>>>
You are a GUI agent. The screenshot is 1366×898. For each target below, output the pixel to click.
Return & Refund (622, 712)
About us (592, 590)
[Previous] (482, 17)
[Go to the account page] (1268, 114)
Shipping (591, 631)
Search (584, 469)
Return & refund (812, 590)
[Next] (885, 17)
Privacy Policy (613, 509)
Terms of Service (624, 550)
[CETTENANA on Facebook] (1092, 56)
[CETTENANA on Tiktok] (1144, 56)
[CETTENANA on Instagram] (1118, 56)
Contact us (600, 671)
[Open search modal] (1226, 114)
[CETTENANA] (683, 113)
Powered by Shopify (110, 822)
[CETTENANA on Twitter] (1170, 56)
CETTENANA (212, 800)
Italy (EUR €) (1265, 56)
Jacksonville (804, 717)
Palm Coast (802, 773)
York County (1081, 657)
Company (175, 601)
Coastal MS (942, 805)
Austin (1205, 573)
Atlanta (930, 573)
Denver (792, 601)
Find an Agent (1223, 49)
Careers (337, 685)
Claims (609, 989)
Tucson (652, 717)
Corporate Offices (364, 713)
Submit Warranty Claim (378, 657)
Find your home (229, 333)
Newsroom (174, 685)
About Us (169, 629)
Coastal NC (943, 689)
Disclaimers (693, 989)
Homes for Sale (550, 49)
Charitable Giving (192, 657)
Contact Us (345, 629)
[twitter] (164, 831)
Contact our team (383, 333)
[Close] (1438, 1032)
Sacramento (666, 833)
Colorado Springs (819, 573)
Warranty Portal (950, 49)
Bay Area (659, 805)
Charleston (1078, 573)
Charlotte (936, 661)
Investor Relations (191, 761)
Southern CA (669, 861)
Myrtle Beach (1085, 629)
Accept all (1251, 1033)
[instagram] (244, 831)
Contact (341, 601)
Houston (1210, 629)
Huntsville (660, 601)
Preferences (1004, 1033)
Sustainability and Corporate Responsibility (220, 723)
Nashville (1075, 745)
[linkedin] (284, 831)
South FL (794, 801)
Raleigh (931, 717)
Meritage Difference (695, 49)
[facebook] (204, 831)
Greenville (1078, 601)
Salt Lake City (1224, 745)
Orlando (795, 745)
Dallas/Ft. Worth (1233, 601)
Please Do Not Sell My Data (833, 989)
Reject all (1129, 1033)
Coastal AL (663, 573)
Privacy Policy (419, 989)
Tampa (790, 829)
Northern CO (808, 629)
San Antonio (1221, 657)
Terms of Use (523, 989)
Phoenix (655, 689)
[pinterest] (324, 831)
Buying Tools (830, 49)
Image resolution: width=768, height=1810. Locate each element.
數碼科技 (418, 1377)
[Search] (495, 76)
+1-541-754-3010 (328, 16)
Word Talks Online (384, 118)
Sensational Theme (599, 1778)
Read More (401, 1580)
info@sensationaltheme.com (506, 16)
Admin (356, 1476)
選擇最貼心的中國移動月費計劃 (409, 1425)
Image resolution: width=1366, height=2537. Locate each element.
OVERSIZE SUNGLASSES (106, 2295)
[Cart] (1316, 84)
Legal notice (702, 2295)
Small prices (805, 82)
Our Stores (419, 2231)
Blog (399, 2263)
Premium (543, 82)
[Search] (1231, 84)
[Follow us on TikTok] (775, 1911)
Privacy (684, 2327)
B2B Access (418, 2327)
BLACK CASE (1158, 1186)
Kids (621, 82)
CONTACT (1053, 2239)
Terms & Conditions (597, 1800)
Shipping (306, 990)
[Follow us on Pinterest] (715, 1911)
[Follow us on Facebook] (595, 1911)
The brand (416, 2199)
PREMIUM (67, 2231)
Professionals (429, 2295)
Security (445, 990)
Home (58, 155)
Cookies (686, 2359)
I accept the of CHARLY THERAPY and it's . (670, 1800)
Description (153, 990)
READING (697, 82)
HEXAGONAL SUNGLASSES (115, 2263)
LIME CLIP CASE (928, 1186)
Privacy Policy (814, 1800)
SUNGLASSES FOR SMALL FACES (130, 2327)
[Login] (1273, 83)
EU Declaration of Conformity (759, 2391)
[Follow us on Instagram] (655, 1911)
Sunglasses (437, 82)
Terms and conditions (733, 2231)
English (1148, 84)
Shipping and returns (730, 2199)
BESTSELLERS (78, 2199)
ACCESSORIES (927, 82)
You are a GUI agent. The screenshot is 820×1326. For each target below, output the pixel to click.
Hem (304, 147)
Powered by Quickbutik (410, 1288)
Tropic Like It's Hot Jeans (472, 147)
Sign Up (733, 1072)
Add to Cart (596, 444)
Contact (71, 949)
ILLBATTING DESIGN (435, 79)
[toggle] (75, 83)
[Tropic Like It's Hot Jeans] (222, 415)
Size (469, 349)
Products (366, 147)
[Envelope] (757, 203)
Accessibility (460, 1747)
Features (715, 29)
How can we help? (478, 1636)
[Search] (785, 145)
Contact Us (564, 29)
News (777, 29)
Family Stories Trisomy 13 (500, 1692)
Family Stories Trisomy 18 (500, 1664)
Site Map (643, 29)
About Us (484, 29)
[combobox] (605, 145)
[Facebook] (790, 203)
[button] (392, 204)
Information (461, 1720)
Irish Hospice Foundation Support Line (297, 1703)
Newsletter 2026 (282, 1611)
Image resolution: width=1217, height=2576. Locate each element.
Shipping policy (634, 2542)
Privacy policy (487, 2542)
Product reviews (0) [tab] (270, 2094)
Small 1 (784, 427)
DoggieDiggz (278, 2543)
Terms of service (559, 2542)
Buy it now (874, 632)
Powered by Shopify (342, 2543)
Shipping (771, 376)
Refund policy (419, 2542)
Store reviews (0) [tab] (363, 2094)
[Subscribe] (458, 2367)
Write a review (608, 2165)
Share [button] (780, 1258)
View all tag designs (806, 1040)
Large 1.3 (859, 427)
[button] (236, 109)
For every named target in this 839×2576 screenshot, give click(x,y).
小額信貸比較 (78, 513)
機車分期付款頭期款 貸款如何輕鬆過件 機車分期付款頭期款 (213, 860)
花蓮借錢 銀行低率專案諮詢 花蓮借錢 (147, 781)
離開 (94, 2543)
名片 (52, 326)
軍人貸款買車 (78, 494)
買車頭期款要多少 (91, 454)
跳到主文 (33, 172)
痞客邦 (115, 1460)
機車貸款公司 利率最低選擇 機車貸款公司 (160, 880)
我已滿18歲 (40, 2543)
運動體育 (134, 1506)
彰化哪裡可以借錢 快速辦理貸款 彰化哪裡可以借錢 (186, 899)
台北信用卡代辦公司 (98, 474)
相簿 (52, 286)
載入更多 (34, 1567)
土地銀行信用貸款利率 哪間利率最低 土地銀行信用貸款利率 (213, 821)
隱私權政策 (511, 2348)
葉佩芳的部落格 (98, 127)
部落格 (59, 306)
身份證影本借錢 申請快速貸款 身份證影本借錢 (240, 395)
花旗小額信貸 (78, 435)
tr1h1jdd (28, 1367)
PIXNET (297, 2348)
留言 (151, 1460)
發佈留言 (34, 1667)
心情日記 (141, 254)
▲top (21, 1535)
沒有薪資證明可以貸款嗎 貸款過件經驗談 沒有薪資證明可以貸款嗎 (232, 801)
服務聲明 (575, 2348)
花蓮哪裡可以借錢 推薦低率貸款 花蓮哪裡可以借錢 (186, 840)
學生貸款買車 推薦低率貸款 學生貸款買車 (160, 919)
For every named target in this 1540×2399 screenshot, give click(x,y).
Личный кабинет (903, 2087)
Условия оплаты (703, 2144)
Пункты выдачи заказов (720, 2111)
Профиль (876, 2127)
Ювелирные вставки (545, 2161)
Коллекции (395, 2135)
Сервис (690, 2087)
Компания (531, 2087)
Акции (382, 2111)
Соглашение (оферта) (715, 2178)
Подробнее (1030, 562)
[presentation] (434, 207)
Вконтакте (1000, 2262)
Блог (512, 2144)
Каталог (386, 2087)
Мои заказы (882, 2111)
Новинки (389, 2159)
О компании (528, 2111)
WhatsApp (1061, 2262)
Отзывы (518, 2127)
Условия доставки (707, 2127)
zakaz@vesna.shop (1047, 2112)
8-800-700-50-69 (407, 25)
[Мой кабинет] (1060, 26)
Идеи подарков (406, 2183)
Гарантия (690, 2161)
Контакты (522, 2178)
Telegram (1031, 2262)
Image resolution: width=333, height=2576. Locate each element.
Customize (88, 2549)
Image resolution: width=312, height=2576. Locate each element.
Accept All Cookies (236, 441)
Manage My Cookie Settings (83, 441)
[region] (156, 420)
<<<
● Task instructions
Output the lines above between the one holding "English (1148, 84)" and the one holding "Add to Cart (596, 444)", inclusive, with nothing before or after them.

● Result of the task
English (1148, 84)
Shipping and returns (730, 2199)
BESTSELLERS (78, 2199)
ACCESSORIES (927, 82)
You are a GUI agent. The screenshot is 820×1326. For each target below, output the pixel to click.
Hem (304, 147)
Powered by Quickbutik (410, 1288)
Tropic Like It's Hot Jeans (472, 147)
Sign Up (733, 1072)
Add to Cart (596, 444)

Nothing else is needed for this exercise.